# TASK DIRECTIONS
Each line with the string "Westin" is to be copied from the records below.

# Dataset entries
━━━━━━

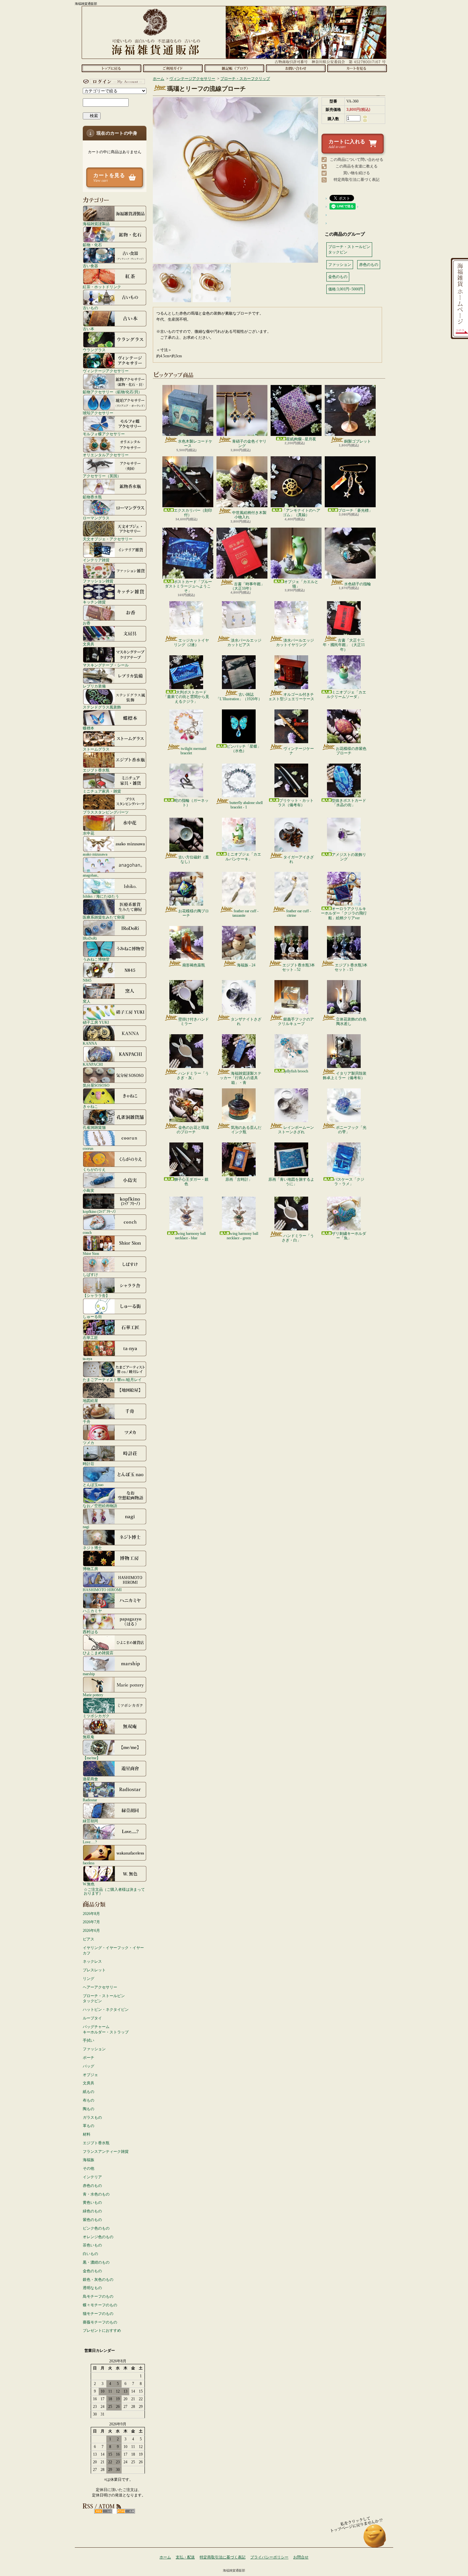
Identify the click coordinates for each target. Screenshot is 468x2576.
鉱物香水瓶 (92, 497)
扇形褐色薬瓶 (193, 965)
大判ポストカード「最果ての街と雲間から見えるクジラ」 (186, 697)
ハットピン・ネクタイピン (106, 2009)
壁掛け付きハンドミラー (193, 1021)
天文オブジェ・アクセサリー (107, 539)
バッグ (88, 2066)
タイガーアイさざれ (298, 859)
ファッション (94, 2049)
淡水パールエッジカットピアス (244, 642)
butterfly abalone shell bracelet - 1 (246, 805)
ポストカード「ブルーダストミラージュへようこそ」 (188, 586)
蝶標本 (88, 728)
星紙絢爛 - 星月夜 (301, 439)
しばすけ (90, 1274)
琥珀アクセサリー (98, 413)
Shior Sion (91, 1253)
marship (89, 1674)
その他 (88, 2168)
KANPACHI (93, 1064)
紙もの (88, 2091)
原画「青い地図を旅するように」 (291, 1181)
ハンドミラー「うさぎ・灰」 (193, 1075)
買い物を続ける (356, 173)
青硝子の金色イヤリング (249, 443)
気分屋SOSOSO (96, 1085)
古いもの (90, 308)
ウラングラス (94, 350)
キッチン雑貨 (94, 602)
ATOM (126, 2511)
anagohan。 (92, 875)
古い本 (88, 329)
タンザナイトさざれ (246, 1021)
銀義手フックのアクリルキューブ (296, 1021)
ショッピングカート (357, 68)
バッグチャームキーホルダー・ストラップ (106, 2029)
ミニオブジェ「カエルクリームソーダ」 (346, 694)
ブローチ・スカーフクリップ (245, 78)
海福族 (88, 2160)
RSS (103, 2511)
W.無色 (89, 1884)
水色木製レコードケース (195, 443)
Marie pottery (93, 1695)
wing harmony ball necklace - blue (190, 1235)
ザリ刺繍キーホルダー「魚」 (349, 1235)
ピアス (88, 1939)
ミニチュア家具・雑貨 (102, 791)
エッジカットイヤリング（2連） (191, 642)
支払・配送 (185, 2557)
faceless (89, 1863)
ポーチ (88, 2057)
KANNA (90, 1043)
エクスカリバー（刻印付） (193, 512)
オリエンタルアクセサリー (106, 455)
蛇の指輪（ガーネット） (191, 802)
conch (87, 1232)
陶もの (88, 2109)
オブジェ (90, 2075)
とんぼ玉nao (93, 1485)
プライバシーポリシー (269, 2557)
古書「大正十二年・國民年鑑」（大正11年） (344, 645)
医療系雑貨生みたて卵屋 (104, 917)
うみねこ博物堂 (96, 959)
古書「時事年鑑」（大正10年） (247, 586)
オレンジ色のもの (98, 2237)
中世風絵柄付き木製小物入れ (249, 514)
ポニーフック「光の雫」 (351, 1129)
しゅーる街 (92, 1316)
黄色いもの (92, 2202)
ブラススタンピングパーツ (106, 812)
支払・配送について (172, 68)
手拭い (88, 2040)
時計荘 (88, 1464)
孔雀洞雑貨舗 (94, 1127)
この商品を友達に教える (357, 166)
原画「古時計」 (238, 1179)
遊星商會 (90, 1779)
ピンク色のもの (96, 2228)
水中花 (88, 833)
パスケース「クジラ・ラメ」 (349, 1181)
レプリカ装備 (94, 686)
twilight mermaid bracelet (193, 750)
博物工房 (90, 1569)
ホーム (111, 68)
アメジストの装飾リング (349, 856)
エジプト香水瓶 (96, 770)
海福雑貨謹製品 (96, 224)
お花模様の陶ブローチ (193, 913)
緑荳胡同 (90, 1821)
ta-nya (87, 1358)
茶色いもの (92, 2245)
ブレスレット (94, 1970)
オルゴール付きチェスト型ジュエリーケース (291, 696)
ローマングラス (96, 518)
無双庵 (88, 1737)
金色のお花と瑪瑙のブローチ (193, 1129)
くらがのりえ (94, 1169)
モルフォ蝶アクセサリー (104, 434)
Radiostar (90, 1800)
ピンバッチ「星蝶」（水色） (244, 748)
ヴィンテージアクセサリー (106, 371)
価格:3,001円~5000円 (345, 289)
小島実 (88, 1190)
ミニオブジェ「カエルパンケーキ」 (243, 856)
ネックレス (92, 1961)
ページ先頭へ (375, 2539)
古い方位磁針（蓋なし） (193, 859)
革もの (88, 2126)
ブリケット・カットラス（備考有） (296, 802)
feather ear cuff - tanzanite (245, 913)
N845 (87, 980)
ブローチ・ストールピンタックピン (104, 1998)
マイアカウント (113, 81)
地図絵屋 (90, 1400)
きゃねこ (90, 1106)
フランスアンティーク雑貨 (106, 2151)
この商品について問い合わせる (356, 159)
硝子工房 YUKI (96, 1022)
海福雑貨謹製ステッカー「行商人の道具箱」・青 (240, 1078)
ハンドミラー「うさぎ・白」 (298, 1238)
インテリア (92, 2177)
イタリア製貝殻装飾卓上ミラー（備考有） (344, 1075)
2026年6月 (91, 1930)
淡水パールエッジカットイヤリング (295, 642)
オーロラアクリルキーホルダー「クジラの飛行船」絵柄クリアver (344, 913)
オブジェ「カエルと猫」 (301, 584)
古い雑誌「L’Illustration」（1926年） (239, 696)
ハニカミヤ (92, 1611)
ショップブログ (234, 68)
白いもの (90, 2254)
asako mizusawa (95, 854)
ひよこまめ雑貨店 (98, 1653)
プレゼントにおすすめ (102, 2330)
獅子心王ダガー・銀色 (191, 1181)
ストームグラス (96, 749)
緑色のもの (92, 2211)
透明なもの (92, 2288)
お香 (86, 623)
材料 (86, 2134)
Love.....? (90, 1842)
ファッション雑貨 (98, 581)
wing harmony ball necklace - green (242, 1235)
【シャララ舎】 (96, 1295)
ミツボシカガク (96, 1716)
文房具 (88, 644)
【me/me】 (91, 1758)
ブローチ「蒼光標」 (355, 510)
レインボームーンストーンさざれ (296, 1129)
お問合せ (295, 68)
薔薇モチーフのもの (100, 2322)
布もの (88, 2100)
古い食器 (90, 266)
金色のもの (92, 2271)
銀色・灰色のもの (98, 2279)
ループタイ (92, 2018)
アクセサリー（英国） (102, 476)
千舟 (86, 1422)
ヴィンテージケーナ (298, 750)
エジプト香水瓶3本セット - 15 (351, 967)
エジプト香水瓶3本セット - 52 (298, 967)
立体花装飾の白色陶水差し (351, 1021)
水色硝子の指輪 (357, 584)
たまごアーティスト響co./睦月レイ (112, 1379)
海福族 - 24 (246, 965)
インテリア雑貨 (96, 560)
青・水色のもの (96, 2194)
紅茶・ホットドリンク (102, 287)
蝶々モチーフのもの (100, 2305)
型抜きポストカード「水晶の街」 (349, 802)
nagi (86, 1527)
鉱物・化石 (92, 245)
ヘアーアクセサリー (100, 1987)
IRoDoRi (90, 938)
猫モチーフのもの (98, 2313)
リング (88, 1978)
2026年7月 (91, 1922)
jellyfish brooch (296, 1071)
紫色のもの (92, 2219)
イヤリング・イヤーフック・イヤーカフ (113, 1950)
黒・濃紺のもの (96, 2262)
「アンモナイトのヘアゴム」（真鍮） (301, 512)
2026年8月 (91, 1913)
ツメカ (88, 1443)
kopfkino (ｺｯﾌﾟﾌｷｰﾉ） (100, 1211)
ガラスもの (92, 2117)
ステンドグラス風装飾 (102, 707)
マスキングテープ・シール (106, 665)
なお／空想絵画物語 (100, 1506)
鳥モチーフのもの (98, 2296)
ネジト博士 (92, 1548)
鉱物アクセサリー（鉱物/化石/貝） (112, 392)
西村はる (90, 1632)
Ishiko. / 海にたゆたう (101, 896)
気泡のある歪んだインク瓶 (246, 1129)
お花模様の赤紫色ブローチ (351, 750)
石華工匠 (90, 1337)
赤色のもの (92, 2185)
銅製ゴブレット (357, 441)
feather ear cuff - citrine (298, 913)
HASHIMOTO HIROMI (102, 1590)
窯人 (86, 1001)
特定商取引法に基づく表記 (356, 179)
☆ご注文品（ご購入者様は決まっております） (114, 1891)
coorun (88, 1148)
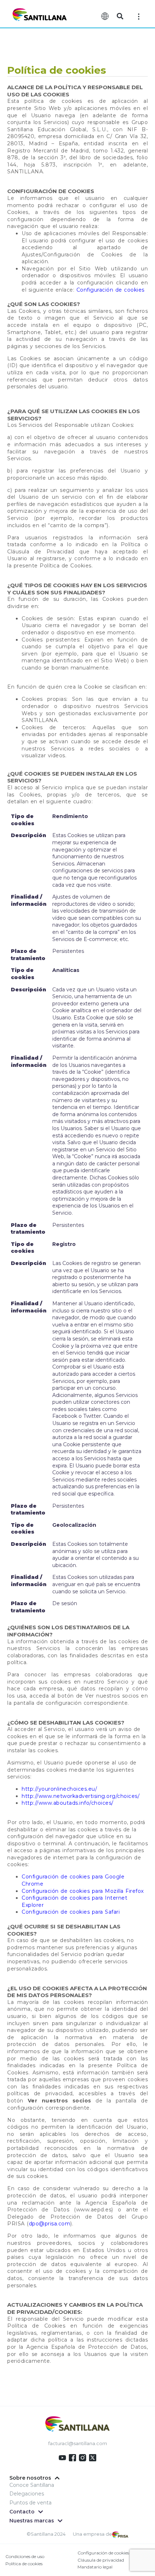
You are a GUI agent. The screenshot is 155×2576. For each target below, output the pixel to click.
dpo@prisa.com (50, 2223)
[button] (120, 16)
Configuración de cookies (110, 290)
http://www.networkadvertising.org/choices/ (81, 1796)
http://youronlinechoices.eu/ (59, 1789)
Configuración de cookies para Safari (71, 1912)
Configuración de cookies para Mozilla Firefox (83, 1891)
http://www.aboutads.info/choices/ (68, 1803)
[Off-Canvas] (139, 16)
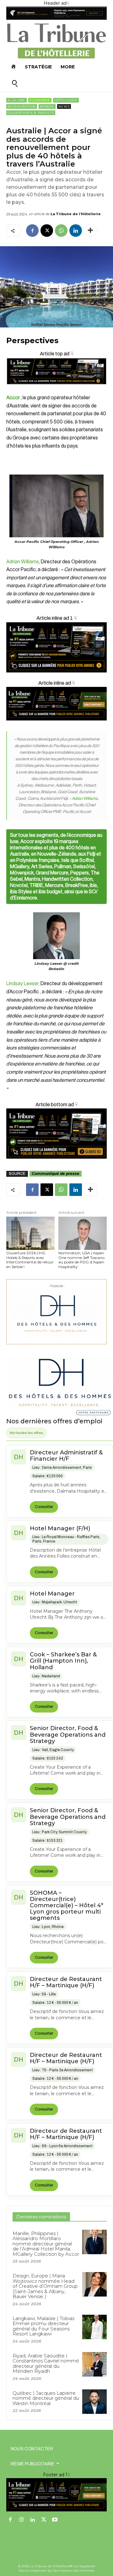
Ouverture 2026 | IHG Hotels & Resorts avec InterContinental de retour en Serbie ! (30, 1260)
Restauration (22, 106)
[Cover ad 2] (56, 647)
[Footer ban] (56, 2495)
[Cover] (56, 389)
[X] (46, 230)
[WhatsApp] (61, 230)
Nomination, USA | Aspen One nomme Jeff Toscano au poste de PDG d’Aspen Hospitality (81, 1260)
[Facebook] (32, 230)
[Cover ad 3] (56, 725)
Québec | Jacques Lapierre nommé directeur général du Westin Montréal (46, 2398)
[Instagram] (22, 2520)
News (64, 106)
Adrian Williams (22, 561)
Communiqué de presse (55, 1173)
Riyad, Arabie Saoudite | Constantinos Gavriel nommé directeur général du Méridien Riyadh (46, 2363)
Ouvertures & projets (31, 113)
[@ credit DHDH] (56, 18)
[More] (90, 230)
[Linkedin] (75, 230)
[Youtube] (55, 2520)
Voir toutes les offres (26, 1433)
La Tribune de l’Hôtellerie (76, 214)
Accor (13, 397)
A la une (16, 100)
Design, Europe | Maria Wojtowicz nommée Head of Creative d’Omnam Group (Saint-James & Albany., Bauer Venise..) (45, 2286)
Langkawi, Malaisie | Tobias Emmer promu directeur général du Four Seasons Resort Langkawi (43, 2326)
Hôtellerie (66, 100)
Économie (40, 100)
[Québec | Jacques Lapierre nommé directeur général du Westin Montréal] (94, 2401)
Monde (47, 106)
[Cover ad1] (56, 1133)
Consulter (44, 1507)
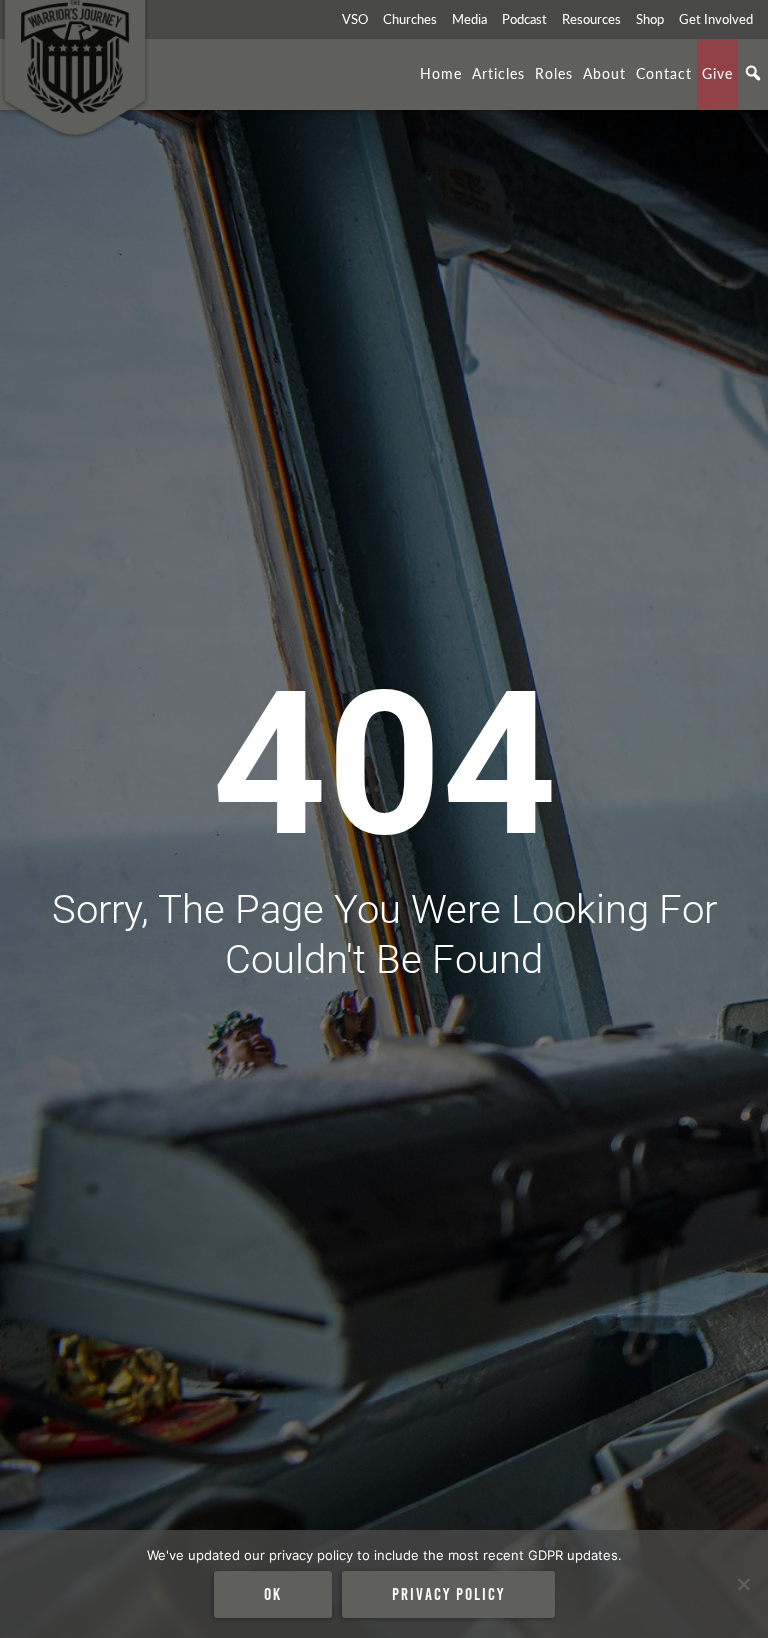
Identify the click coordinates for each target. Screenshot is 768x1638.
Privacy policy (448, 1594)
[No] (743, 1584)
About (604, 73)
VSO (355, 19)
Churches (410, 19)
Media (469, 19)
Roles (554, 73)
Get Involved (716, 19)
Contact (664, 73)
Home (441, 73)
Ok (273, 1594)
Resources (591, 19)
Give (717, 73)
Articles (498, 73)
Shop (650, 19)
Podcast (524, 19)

━━━━━━

# SOLUTION TO THE PROBLEM
Québec | Jacques Lapierre nommé directeur général du Westin Montréal (46, 2398)
[Québec | Jacques Lapierre nommé directeur général du Westin Montréal] (94, 2401)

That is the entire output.